◆ **WHAT THE EXERCISE ASKS**
Work out how many lines in the entries below include the word "agent", and give only that figure.

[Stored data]
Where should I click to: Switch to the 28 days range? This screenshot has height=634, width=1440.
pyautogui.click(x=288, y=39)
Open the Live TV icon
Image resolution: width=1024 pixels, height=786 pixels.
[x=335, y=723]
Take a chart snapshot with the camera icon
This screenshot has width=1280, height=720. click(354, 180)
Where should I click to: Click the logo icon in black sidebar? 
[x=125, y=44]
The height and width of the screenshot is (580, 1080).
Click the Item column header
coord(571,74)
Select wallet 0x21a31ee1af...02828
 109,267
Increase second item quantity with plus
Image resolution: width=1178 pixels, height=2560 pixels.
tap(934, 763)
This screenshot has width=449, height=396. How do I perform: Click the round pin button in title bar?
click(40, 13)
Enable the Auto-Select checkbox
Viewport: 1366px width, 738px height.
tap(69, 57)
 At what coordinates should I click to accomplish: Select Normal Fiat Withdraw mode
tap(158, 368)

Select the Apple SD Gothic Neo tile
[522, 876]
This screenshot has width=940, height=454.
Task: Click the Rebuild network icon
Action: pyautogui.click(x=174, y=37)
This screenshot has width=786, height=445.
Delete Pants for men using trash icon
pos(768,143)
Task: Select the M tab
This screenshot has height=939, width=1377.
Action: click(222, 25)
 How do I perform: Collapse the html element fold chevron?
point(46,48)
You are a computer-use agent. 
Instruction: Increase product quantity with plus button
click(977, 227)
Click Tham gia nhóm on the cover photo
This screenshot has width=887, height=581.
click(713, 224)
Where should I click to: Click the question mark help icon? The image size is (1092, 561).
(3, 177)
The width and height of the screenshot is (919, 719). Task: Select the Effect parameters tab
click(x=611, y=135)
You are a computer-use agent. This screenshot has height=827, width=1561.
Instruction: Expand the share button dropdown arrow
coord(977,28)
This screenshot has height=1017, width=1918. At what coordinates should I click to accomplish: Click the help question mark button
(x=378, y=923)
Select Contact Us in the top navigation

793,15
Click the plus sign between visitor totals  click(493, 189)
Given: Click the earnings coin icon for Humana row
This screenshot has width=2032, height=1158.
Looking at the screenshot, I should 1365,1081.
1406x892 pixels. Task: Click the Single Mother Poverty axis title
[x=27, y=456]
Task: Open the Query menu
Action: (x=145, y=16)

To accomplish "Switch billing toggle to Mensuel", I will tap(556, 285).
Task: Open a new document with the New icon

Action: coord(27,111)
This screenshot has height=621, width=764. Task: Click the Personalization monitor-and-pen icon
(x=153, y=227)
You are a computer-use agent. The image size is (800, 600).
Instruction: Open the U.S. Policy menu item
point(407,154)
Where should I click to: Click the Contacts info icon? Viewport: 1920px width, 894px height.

◆ **THE ANSWER**
3